■ Aim of the exercise
Find each line in the records below that contains the word "computer", and copy it out.

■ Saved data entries
<<<<

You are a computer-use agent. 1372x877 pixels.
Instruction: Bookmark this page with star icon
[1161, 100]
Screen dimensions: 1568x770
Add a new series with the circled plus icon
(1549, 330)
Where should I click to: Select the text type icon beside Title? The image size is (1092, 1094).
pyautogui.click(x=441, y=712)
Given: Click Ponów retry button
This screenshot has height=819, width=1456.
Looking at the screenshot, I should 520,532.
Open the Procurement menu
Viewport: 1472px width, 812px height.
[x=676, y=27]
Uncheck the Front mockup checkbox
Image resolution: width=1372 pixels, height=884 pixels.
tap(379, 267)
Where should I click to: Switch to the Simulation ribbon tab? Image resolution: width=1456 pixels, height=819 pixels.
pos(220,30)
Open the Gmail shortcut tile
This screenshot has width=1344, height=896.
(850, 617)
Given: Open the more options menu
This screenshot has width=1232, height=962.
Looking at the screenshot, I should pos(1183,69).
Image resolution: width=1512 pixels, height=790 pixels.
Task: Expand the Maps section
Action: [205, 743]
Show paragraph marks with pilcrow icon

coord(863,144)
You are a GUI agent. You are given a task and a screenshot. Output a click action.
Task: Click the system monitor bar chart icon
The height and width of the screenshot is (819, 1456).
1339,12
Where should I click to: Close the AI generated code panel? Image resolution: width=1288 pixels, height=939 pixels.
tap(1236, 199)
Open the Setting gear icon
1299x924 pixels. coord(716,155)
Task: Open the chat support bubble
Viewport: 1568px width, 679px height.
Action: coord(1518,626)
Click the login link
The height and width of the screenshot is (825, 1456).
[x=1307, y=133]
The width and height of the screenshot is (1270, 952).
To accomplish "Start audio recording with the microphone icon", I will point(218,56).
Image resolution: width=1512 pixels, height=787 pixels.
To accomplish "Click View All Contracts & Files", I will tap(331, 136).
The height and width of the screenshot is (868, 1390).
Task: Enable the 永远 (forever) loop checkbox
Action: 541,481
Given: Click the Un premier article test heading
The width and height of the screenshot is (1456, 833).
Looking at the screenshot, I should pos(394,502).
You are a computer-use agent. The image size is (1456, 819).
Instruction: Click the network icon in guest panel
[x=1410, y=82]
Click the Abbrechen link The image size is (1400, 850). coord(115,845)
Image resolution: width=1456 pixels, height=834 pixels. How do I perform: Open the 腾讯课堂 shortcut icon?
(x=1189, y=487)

>>>>

■ Result of this exercise
You are a computer-use agent. 1372x877 pixels.
You are a computer-use agent. The image size is (1456, 819).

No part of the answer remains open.